● WHAT THE TASK ASKS
Express everything from the line containing "Where should I click to: Select the Rectangle" down to the end of the items as a Markdown table, with one row per line under the columns No. and Line and blank lines left out.

● TASK DATA
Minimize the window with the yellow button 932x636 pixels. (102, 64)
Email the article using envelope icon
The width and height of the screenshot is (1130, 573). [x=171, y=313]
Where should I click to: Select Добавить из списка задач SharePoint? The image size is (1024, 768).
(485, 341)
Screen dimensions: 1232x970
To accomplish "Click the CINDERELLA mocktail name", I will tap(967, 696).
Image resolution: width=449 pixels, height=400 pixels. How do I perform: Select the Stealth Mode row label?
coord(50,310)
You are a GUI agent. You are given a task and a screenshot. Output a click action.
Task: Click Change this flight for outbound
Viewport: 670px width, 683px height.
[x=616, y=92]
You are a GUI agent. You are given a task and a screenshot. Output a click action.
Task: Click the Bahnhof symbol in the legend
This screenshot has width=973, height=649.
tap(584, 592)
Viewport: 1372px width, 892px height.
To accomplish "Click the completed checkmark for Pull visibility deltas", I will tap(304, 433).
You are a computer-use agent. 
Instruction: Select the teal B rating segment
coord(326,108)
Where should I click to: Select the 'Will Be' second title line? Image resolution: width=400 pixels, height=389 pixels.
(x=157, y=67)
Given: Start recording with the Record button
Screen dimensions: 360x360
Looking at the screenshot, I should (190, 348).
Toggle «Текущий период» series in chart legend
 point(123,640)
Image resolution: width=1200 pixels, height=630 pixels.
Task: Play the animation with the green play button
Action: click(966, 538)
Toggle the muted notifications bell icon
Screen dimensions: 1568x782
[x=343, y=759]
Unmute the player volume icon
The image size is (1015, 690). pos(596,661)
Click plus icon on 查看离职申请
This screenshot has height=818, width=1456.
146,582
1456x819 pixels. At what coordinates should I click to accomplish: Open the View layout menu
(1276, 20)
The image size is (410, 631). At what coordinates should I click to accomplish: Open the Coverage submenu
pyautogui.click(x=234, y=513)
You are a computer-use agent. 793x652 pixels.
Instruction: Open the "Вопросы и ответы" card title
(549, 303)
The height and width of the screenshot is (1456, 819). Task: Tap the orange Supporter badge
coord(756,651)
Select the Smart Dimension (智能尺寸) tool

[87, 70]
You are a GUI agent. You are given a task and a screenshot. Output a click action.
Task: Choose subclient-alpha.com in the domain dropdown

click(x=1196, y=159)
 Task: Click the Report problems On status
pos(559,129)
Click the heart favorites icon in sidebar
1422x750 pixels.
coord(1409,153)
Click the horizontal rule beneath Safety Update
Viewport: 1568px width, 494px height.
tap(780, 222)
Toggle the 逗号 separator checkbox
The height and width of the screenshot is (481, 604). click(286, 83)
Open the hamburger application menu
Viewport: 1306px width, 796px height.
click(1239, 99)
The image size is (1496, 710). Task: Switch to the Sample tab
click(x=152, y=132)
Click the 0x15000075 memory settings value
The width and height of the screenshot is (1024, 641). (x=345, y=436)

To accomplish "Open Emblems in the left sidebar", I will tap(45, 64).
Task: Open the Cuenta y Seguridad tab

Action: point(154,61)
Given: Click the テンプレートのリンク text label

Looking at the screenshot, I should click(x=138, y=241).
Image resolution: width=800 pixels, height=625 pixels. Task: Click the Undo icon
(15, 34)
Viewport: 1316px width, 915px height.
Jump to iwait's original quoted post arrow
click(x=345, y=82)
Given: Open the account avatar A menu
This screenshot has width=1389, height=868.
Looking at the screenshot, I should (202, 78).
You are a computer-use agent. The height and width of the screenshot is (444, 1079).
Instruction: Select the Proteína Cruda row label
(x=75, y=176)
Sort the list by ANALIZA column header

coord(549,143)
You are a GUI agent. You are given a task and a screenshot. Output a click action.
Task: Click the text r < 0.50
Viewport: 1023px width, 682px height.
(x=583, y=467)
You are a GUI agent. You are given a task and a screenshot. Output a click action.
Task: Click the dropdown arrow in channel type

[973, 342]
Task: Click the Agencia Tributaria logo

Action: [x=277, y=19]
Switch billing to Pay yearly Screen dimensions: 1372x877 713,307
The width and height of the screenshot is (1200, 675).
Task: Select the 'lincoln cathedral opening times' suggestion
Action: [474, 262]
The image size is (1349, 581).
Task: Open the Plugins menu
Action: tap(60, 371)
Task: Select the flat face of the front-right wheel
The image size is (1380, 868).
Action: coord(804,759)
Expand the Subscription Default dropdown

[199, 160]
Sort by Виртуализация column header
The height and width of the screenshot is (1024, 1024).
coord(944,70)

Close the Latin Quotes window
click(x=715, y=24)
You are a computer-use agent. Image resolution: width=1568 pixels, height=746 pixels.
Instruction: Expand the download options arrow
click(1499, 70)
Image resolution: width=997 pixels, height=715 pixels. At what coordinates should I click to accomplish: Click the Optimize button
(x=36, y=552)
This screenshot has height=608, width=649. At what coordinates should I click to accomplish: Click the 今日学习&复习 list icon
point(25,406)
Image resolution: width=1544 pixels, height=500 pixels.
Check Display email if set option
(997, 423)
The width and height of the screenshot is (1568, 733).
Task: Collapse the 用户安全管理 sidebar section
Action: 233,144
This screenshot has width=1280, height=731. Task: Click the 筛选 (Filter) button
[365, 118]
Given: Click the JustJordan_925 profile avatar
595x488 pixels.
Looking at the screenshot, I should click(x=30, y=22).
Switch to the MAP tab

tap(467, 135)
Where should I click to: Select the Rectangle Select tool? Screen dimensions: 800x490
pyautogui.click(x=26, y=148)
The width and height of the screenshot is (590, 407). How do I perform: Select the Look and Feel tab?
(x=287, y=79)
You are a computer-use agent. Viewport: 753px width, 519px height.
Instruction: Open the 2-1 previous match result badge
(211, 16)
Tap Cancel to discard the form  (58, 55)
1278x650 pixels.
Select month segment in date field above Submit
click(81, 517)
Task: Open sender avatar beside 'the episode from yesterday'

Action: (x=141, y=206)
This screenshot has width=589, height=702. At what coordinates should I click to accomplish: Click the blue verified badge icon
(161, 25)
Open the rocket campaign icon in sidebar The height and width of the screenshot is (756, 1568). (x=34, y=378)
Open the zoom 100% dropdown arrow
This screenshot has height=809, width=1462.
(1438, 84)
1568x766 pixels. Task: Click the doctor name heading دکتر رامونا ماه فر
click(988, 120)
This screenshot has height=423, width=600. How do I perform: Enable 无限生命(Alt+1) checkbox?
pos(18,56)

● IN RESPONSE
| No. | Line |
|---|---|
| 1 | Where should I click to: Select the Rectangle Select tool? Screen dimensions: 800x490 |
| 2 | pyautogui.click(x=26, y=148) |
| 3 | The width and height of the screenshot is (590, 407). How do I perform: Select the Look and Feel tab? |
| 4 | (x=287, y=79) |
| 5 | You are a computer-use agent. Viewport: 753px width, 519px height. |
| 6 | Instruction: Open the 2-1 previous match result badge |
| 7 | (211, 16) |
| 8 | Tap Cancel to discard the form  (58, 55) |
| 9 | 1278x650 pixels. |
| 10 | Select month segment in date field above Submit |
| 11 | click(81, 517) |
| 12 | Task: Open sender avatar beside 'the episode from yesterday' |
| 13 | Action: (x=141, y=206) |
| 14 | This screenshot has width=589, height=702. At what coordinates should I click to accomplish: Click the blue verified badge icon |
| 15 | (161, 25) |
| 16 | Open the rocket campaign icon in sidebar The height and width of the screenshot is (756, 1568). (x=34, y=378) |
| 17 | Open the zoom 100% dropdown arrow |
| 18 | This screenshot has height=809, width=1462. |
| 19 | (1438, 84) |
| 20 | 1568x766 pixels. Task: Click the doctor name heading دکتر رامونا ماه فر |
| 21 | click(988, 120) |
| 22 | This screenshot has height=423, width=600. How do I perform: Enable 无限生命(Alt+1) checkbox? |
| 23 | pos(18,56) |